Computational Complexity explains everything (that physics and feedback and rules and statistical analysis cannot).
This caricature is not too bad, taking us from all the way from Julien Offray de la Mettrie’s L'homme machine (1747) to the Cook-Levin theorem (1971) and beyond by way of Shannon, Wiener, Bode, Nyquist, Kalman, McCulloch and Pitts, Turing, Church, Vapnik and Chervonenkis, Neyman and Pearson, Ramsey, de Finetti, Savage, Wald, Blackwell, etc. Viewing the endless variety of both natural and artificial control systems through the functionalist lens, as computational and informational abstractions, is a powerful tool for conceptual analysis and for system design.
But we must be careful not to fall prey to what Alfred North Whitehead termed “the fallacy of misplaced concreteness:” Just because so many of our technological control systems are based on programs and signal processing (especially, as Willems points out, given the ubiquity and ease implementing control using digital logic devices and computers), we must not mistake the abstract functional picture of control for its physical implementation, especially in living systems. Yet this is precisely the trap Beniger’s account falls into, as I will show in the next post. That story will begin with Maxwell’s demon.
(to be continued)
If I can reconstruct what was going through my mind 29 (!) years ago when I read and reviewed the book, it wasn't so much that I objected to the _fact_ of Beniger addressing such a wide range of topics, but rather that I wasn't impressed by how he did so: "long-winded, excessively detailed, ... not as well-grounded as the remaining, historical parts of the book". Bluntly, I was not at all as confident in Beniger's mastery of this material, and so his reliability as an informant, as I was confident in his historical narrative. I'd have to re-read it to see _why_ I had that impression, and perhaps it was unfair. Certainly, in retrospect, those lines in my review also had an element of "the average person only knows the formulas for olivine and one or two feldspars" [https://xkcd.com/2501/] (though in justice to young-Cosma, he also wrote "perhaps this is demanded by Beniger's audience, historians and social scientists who are unfamiliar with these matters").

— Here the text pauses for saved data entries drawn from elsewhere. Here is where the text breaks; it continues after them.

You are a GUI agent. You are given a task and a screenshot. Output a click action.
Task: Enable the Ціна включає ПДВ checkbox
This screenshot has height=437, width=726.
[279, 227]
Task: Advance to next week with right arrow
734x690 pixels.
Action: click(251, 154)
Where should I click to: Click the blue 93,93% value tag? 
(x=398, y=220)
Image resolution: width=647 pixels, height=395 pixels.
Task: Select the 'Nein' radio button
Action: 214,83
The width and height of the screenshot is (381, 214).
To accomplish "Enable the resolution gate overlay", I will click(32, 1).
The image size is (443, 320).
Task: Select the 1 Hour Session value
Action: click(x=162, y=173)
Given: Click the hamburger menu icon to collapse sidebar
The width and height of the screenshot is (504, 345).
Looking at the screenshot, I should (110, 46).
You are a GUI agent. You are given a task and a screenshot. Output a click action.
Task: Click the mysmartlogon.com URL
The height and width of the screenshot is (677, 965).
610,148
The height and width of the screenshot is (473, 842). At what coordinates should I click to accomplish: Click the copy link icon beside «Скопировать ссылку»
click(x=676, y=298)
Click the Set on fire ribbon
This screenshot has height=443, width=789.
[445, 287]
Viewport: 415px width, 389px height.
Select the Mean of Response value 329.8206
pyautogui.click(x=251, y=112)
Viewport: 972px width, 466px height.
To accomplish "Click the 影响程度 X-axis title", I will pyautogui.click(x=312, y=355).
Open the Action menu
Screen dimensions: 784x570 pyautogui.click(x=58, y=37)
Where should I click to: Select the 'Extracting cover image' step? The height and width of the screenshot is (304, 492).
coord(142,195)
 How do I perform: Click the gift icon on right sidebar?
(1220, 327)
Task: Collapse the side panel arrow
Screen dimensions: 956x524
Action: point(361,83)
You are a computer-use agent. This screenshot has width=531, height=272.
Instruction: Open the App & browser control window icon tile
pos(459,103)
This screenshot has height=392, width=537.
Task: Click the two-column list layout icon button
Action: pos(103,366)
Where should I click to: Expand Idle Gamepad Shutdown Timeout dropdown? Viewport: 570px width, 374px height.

This might be a question for Eric Schliesser too.
Schliesser's Synthetic Philosophy (SP) sounds a lot like General Systems Theories (GSTs) of the lore. It is especially interesting that both Cosma Shalizi and Henry Farrell's critiques apply (without changes in imo) to GSTs too. I'm curious if you've thought about similarities and dissimilarities between SP and GST of von Bertalanffy, Boulding, Parsons and Rappaport and others.